Ein Tag wie im Traum auf der internationalen Bühne

Das Siegerbild mit der Chefin des Sponsors Masterhorse: Trainerin Claudia Döller-Ossenberg-Engels (links), Jolina Ossenberg-Engels (Zweite von links), Timo Gerdes (Zweiter von rechts) und natürlich der Dragoner des Altenaer Duos.

Stuttgart -  Die Tränen konnten sich Timo Gerdes und Jolina Ossenberg-Engels dann doch nicht verkneifen. Als am Sonntag die Nationalhymne erklang, fiel alle Spannung der letzten Tage ab. Das Voltigierduo aus Altena siegte souverän in der Stuttgarter Schleyerhalle.

Von Lydia Machelett

Schier mühelos deklassierten die Burgstädter die anderen Teilnehmer – darunter unter anderem die Vize-Europameister aus Italien, Lorenzo Lupacchini und Erika Di Fonti. Doch einen Haken hatte die ganze Sache.
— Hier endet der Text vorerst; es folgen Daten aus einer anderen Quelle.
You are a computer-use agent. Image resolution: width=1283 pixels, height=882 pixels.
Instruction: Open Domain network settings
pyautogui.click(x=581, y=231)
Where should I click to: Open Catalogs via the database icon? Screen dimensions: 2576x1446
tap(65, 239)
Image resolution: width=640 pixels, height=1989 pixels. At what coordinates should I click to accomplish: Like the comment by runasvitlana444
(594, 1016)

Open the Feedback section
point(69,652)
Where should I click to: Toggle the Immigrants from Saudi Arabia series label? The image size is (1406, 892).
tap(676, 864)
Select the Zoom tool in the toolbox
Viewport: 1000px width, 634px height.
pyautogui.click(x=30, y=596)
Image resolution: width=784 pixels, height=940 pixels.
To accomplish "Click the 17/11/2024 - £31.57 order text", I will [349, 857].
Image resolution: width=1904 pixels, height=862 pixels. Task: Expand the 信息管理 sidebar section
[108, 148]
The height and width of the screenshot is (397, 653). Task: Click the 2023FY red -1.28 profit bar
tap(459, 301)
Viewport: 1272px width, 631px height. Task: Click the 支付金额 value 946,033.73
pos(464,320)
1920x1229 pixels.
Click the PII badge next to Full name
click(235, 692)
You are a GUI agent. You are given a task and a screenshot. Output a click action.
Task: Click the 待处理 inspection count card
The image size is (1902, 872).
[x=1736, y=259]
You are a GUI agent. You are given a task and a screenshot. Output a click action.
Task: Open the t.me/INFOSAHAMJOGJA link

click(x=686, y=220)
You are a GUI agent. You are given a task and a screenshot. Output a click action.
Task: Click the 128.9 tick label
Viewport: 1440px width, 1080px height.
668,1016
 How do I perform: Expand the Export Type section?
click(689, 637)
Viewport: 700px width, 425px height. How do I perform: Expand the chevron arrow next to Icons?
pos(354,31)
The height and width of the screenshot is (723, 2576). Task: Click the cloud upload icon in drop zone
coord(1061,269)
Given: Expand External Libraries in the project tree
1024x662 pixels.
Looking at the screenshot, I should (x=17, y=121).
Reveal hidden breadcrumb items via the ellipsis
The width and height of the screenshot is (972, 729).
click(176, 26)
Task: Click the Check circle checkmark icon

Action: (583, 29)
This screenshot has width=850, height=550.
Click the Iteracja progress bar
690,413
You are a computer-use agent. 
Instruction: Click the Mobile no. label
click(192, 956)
Das als Weltcup-Prüfung deklarierte Turnier wurde herabgestuft zu einem Masterclass-Turnier.

Anpassungen ans Weltcup-System seien Schuld daran, hieß es kurzfristig vom Veranstalter. „Unserem Erfolg tut das keinen Abbruch. Das waren Weltcup-Bedingungen und ein entsprechendes Starterfeld. Ob es nun Weltcup oder Master-Class heißt, macht für uns keinen Unterschied“, sagte Trainerin Claudia Döller-Ossenberg-Engels im Anschluss. Gerdes und Ossenberg-Engels zeigten die wohl perfektesten zwei Durchgänge der Saison. Nichts war davon zu spüren, dass die beiden Shootingstars zum ersten Mal in ihrem Leben auf so einem Turnier starteten.

Anfang der Saison kannte sie so gut wie niemand. Vom absoluten Außenseiter zum internationalen Spitzenreiter binnen weniger Monate – das schaffen nur wenige. Und auch in Stuttgart waren ganz klar die Italiener die Favoriten. Nach der Absage des Weltmeisterpaares aus Österreich hatten jedoch auch schon einige die Altenaer auf dem Zettel. Allen voran Bundestrainerin Ulla Ramge. Sie hoffte von Anfang an, dass ihre Schützlinge weit vorne landen würden. Erst seit gut drei Monaten sind die Altenaer überhaupt im Bundeskader der Voltigierer.

Die Hoffnung auf weitere Weltcup-Starts

Vor zwei Jahren starteten sie erstmals zusammen. Von da an ging es steil bergauf. In dieser Saison dann der Durchbruch. Erst ein Sieg im italienischen Fossalta, dann ein zweiter Platz im altländischen Krumke und ein vierter Platz bei den Deutschen Meisterschaften. Es folgte die Berufung in den Bundeskader und weiter ging es bergauf. Am Wochenende nun verzauberten die Burgstädter das Stuttgarter Publikum mit ihrem akrobatischen Liebestanz auf dem Pferderücken. Mit deutlichem Vorsprung und Höchstnoten im Bereich Technik und Artistik deklassierten die Altenaer damit die Konkurrenz.

„Anfang der Saison haben wir davon nur zu träumen gewagt. Und jetzt stehen wir hier. Das ist schon ein Moment, den ich sicherlich nie vergessen werde“, sagte Timo Gerdes nach dem Wettbewerb. Nun liegt es an der Bundestrainerin, ob die Altenaer noch an weiteren Weltcup-Prüfungen teilnehmen dürfen. Nach der Leistung des Wochenendes besteht jedoch aller Grund zur Hoffnung.